Along with a daily routine of medication, other changes take place in a patient's lifestyle. In Epling's case, there are heart biopsies every two months for which he must travel to UK and blood work once a month (to monitor the effects of the cyclosporine) which he gets done at Methodist Hospital of Kentucky in Pikeville. Epling said the biopsies bother him more than the transplant surgery did, and that they prednisone (which is a steroid) has given him a puffy face. But these consequences are fine with Epling, who calls his transplant, "the greatest thing that ever happened to me."

"I couldn't have done on the way things were," he said. "I had to fight for air and couldn't even get to my own front porch. When Dr. Sekela explained to me what my chances were, I said 'Let's go for it.' I wasn't going to last without the operation and I wanted to see my kids grow up."

Sekela said he emphasizes to potential transplant patients that life expectancy after a transplant is not the same as that of the rest of the population.

"We've got the technique and the technology to the point where we can really do folks a lot of good but we're not giving them a normal life. I tell patients prior to accepting them for transplantation that we expect one-year survival to be 90 to 93 percent and five-year survival to be 70-75 percent. We're really not curing them, but to someone with no other chance, it's a wonderful thing."

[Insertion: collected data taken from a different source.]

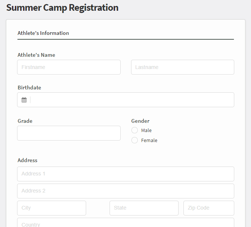Viewport: 251px width, 227px height.
Task: Click the Grade label text
Action: click(x=25, y=121)
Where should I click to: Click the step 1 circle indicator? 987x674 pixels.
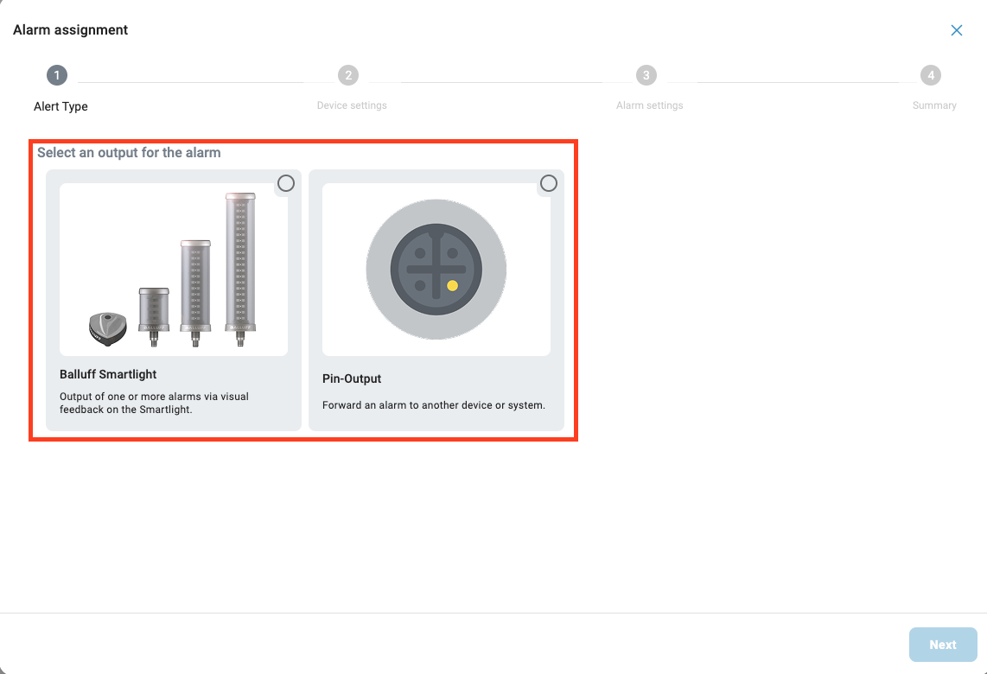point(57,76)
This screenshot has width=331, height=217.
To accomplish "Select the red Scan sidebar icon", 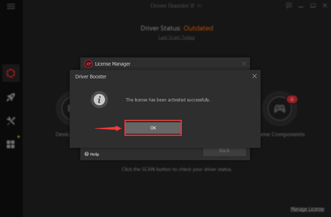I will pos(11,73).
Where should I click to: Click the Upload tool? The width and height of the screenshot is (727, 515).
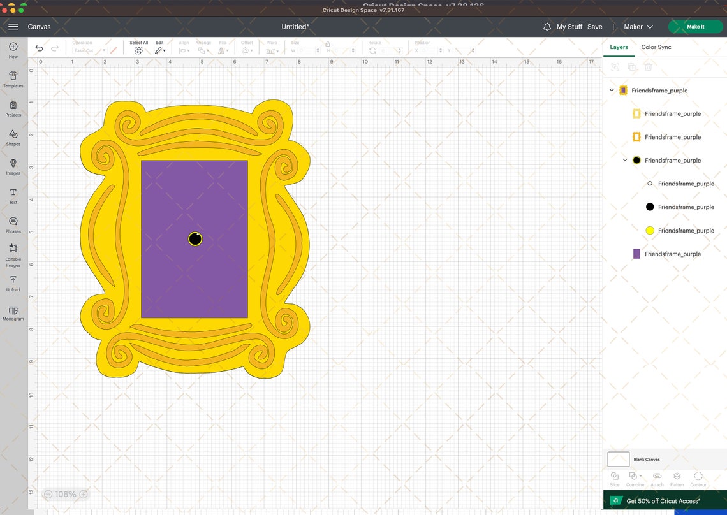click(x=13, y=283)
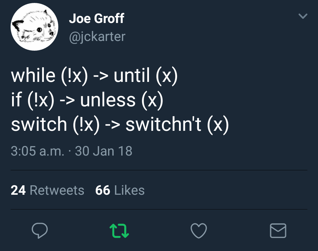Share tweet via the envelope message icon
Viewport: 318px width, 251px height.
click(x=278, y=230)
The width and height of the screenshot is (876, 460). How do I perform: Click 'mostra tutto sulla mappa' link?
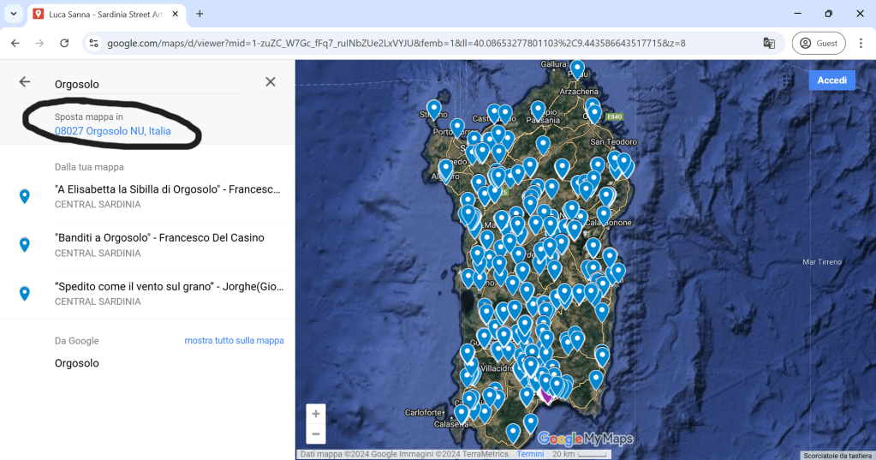(234, 341)
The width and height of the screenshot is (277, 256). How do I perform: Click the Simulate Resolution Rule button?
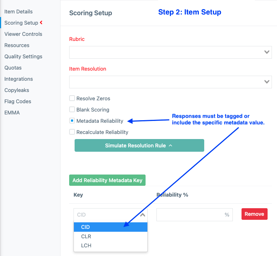[139, 146]
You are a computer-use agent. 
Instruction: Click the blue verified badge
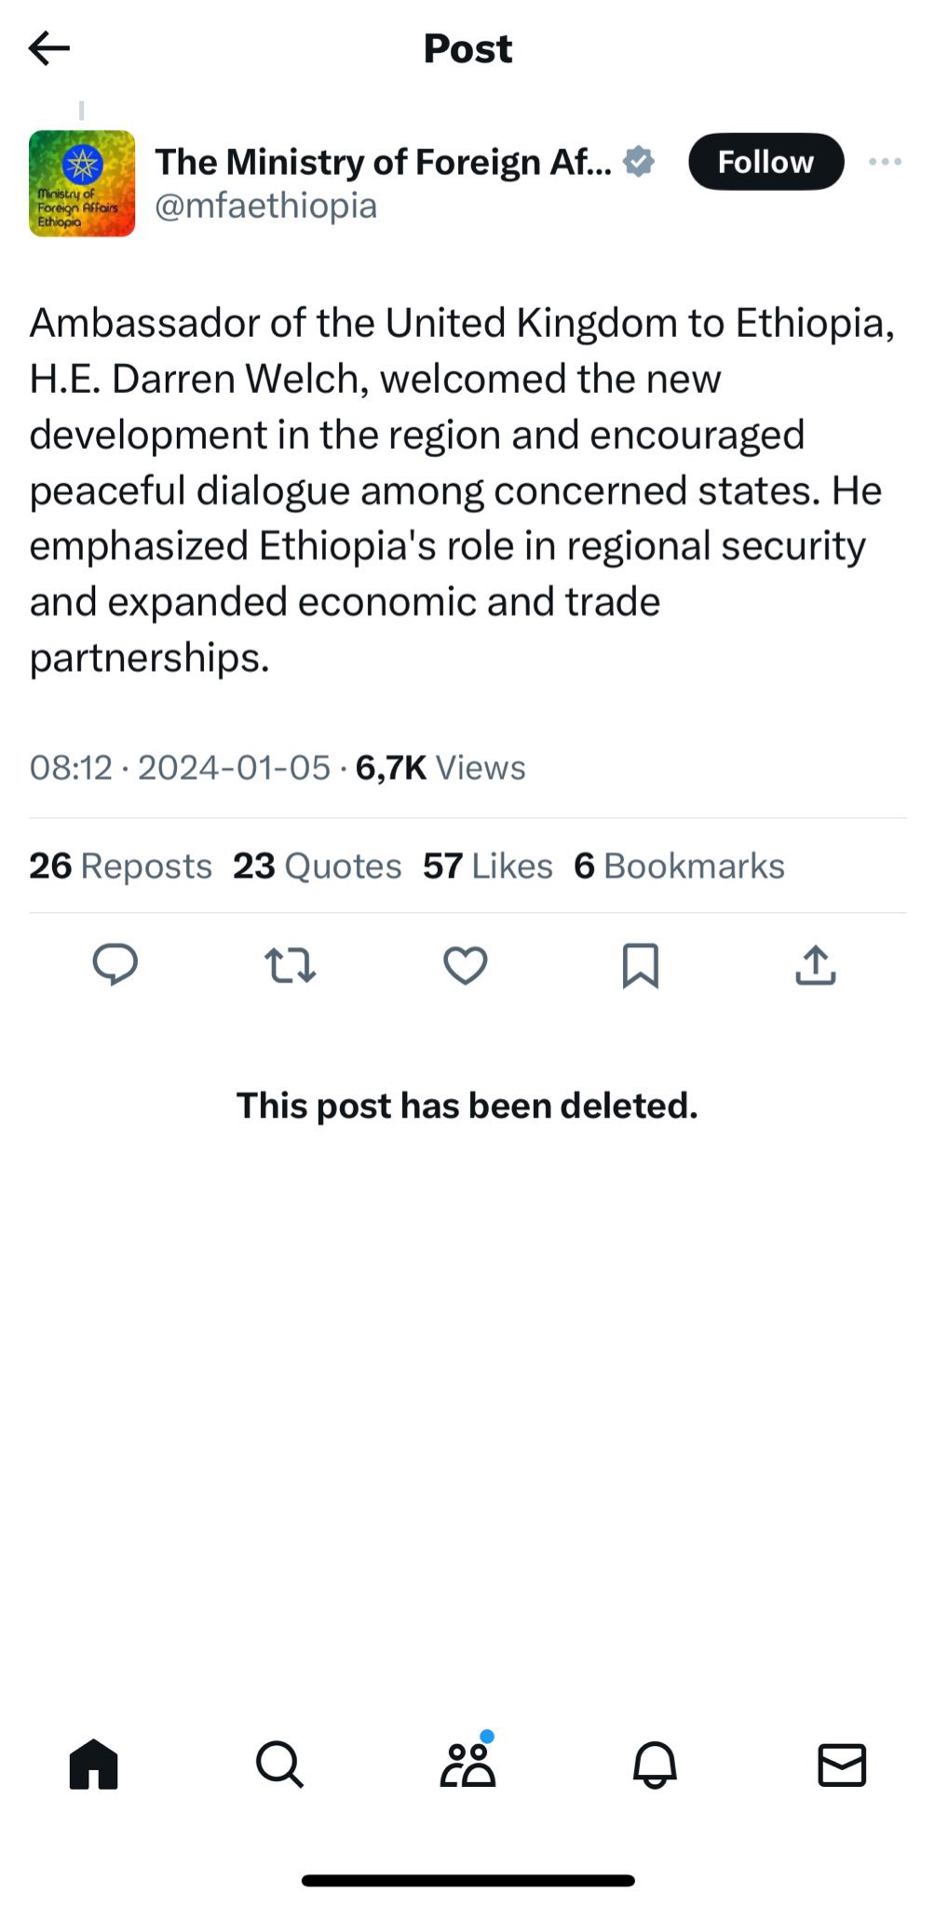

Sekela said he would like to begin transplants in children and infants at UK early in 1992.

"I've been waiting for the adult program to get off the ground," he said. A general reason why most programs involve adults more often than children is that the pool of donor organs for children is much smaller than that for adults.

Sekela said he is particularly pleased that several of the hearts transplanted thus far were from Eastern Kentucky.

"We feel fortunate that this program is for all Kentuckians," he said. Originally cautioned not to expect people from Eastern Kentucky to donate organs, Sekela is pleased with the turn of events and attributes acceptance of the idea with the positive press and publicity the UK program received.

"Hearing success stories and finding our that the people being treated are ordinary people, not celebrities or VIPs, helps tremendously," he said.

Back in Pikeville, Epling is enjoying spending time with his family and has spent a lot of time fishing. Because of his lowered immunity, he has been advised to avoid crowds as a preventative measure. But his strength is returning, even to the point where he was able to swim to shore with his son after their boat got swamped, a story Sekela relishes telling. Epling has talked to some potential transplant patients to help allay their fears.

"I tell them the operation is not that bad," he said. "And I tell people they should be donors. All of my children carry donor cards."

Jennie Miller, KODA education coordinator, said "I like to think that people would be happy to pledge their body organs if they realized that long after they had died, someone else could be living a rich, full life. A story like Jimmy Epling's brings home the point. People can identify with a 40-year-old man who wants to keep on living."

Epling couldn't agree more. He continues to have a determination that his life will go on and get better with this new heart and faith that others will benefit from the transplant program at UK.

"I do not know how to put it into word," he said. "But if any of my children were to die, as horrible as that would be, I would want them to help someone else. Look at me. Some person I did not know has given me five and a half months of how a man should live."